>> begin

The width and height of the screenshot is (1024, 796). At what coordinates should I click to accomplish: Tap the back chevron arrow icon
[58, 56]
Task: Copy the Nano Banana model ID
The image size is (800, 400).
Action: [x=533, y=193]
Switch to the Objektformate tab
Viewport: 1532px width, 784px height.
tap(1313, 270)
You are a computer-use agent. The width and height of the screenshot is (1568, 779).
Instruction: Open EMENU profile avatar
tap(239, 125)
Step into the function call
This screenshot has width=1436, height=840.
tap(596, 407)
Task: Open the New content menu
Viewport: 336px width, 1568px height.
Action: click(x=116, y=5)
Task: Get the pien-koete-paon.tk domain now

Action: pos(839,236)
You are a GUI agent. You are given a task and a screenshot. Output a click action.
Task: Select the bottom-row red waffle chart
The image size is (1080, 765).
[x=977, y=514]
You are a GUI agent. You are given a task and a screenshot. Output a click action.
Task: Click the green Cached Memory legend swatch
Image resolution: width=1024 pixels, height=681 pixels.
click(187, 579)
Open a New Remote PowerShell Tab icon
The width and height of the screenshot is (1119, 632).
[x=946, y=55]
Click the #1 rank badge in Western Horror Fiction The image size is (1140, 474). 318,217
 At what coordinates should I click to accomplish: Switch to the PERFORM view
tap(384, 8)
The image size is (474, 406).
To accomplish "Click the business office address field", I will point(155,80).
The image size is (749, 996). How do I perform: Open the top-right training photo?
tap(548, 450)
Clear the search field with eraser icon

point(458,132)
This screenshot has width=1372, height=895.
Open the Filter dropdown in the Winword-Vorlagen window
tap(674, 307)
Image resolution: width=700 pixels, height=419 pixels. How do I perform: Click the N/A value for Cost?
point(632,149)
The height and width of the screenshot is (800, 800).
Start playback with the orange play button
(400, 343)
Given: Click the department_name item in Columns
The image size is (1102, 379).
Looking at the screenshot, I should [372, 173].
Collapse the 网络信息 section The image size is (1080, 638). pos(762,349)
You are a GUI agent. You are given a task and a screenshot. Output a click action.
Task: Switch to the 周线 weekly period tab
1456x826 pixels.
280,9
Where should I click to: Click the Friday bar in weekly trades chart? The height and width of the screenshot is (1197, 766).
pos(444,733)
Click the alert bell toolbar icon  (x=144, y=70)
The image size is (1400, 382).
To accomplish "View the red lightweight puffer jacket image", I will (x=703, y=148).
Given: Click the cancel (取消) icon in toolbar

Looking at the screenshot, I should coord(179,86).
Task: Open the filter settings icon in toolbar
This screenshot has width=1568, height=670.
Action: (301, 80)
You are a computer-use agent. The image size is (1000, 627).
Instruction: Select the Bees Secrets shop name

>> end

_Problem to solve_: Extract the rows between the line containing "Task: Copy the Nano Banana model ID" and the line containing "Action: pos(839,236)", inclusive, and repeat them verbatim.

_Response_:
Task: Copy the Nano Banana model ID
The image size is (800, 400).
Action: [x=533, y=193]
Switch to the Objektformate tab
Viewport: 1532px width, 784px height.
tap(1313, 270)
You are a computer-use agent. The width and height of the screenshot is (1568, 779).
Instruction: Open EMENU profile avatar
tap(239, 125)
Step into the function call
This screenshot has width=1436, height=840.
tap(596, 407)
Task: Open the New content menu
Viewport: 336px width, 1568px height.
Action: click(x=116, y=5)
Task: Get the pien-koete-paon.tk domain now

Action: pos(839,236)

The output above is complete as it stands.